Importance of the thermal structure of the mantle wedge to global arc lava compositions

The processes that lead to the fourfold variation in arc-averaged compositions of mafic arc lavas remain controversial. Control by the mantle-wedge thermal structure is supported by chemical correlations with the thickness of the underlying arc crust, which affects the thermal state of the wedge. Control by down-going slab temperature is supported by correlations with the slab thermal parameter. The Chilean Southern Volcanic Zone (SVZ, Figure 1) provides a test of these hypotheses. Our chemical data demonstrate that the SVZ and global arc averages define the same chemical trends, both among elements and between elements and crustal thickness. But in contrast to the global arc system, the SVZ is built on crust of variable thickness with a constant slab thermal parameter.

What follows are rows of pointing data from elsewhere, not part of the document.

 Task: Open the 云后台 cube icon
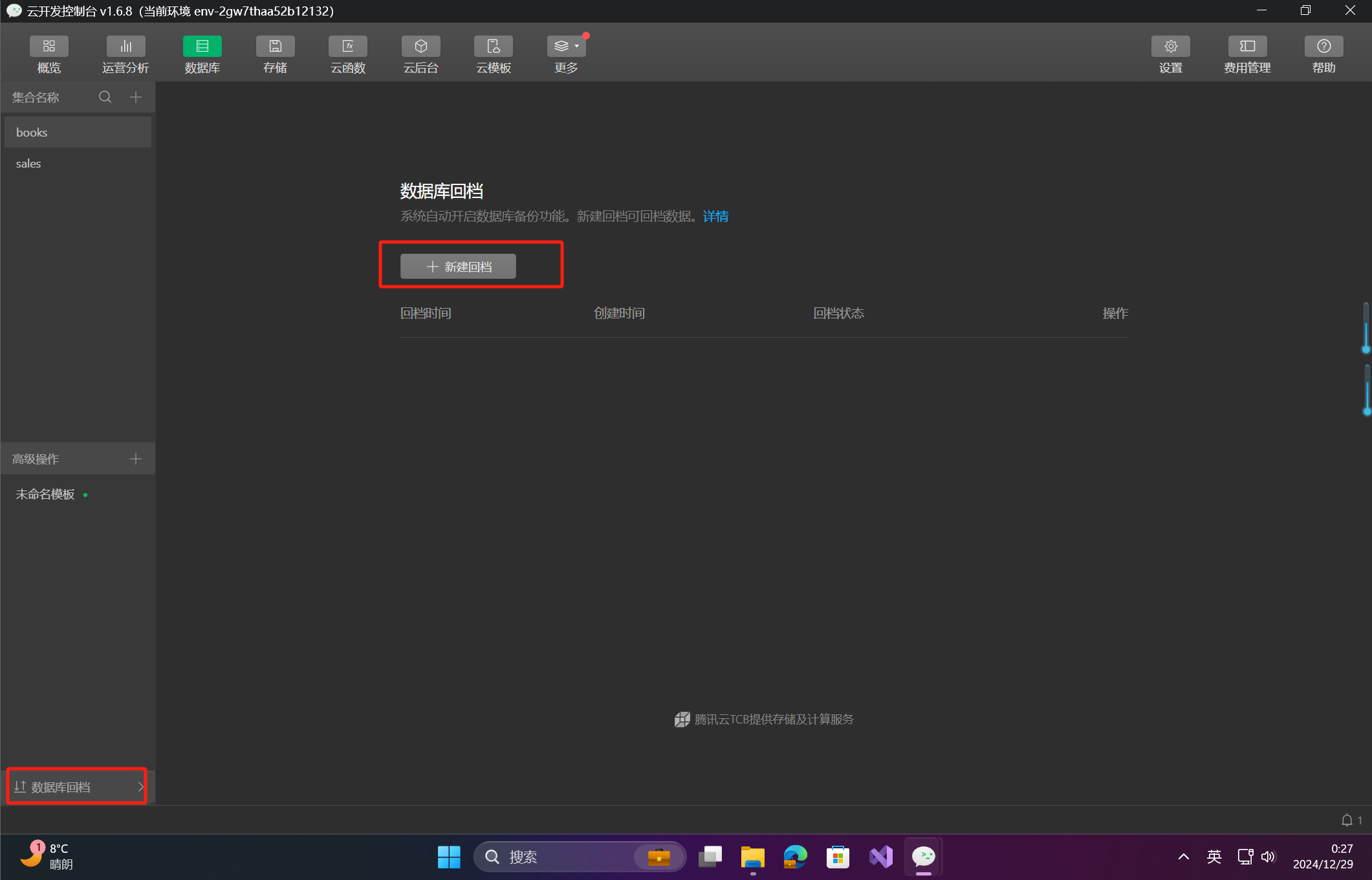[420, 47]
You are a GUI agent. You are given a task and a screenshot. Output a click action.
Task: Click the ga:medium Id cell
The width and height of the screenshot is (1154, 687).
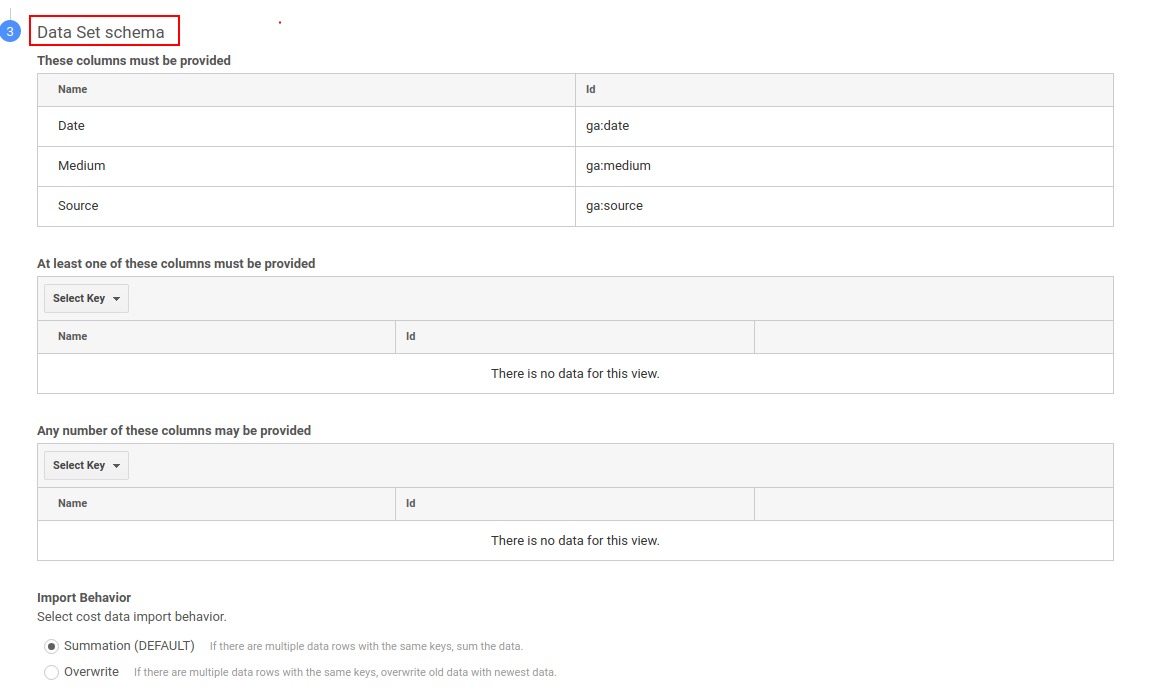844,166
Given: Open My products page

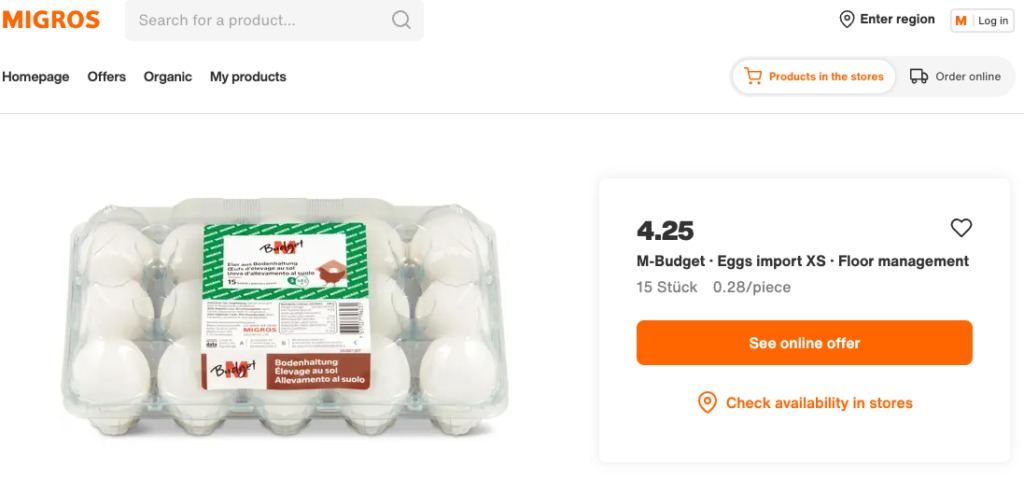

This natural experiment, along with a set of numerical simulations, shows that global arc compositional variability is dominated by different extents of melting that are controlled by the thermal structure of the mantle wedge. Slab temperatures play a subordinate role. Variations in the subducting slab’s fluid flux and sediment compositions as well as mantle-wedge heterogeneities produce second-order effects that are manifested as trace element and isotopic signatures; these can be more clearly elucidated once the importance of wedge thermal structure is recognized.